No, not a hospital for moose — a hospital in Moose Jaw, Saskatchewan, Canada.
The Five Hills Health Region is revving up speed in providing mental health services and lab tests for patients — by applying principles used in auto manufacturing.
The hospital used value stream mapping to identify waste in the process:
Lab staff tacked sticky notes on to large sheets of newsprint to create maps to identify how to cut in half the time a patient waited to have their blood taken.
They also recognize the lean concept that the people doing the work are best positioned to actually improve the process:
As a result, outpatients getting bloodwork done wait about 15 minutes instead of half an hour. Besides decreasing wait times for patients, the team approach has boosted staff morale, said Barb Flowers, the region’s director of laboratory services.

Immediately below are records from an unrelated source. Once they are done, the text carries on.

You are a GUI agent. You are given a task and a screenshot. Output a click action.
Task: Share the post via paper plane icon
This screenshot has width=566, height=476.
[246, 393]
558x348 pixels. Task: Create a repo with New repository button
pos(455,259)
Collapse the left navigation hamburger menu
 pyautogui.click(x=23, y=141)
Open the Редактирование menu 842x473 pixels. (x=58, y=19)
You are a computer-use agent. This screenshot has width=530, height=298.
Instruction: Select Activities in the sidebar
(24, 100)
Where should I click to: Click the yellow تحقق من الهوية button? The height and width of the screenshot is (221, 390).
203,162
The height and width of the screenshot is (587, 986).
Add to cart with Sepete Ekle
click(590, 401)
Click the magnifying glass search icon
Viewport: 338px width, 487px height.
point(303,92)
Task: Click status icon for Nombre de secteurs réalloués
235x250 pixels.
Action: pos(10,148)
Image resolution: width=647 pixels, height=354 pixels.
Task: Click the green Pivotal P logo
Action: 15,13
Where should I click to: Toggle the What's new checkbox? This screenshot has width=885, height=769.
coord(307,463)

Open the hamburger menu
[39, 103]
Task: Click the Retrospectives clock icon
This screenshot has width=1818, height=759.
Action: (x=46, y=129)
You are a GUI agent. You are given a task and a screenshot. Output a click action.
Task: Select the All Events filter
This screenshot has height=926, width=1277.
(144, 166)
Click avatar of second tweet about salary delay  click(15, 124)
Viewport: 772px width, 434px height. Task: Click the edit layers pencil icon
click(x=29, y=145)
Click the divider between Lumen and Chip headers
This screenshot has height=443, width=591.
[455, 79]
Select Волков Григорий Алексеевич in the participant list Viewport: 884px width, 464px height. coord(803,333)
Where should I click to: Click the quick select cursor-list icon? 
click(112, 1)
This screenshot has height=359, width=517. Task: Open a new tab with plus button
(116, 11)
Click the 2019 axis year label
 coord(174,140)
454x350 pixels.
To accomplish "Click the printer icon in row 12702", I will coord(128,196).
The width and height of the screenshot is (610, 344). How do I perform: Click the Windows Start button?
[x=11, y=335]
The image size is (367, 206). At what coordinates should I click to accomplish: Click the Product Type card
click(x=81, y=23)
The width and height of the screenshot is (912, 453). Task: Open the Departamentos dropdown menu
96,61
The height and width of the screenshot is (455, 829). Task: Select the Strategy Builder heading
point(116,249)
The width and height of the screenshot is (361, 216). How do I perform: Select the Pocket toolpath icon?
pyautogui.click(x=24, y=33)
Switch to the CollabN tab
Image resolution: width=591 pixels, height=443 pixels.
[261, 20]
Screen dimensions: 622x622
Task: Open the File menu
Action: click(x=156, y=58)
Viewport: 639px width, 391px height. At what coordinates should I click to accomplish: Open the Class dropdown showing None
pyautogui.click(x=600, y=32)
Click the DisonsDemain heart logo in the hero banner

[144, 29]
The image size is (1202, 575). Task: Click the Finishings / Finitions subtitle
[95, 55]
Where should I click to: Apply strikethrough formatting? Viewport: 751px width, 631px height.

“All levels identify waste, but staff are the ones who can see that if I moved this over here, I’d save myself so many steps,” Flowers said. “It’s teamwork in that it is a bottom-up and top-down approach and management is moving toward more of a mentoring role to make sure that we meet standards and regulations.”
Whether it’s for mental health services or traditional hospital settings, Lean methods work… if you’re willing to work at it and allow your employees to have some control over their process. The description of Lean being “bottom-up and top-down” reminds me of hearing John Shook talk about Toyota management being neither of those things (or being both of them). Lean leadership is definitely not the traditional dictatorial “top-down” method. Nor is it the “empowerment” model of just letting employees do whatever they want as long as they get the results you want. Lean leaders work WITH their people to define goals and standards, figuring out together how to meet those objectives.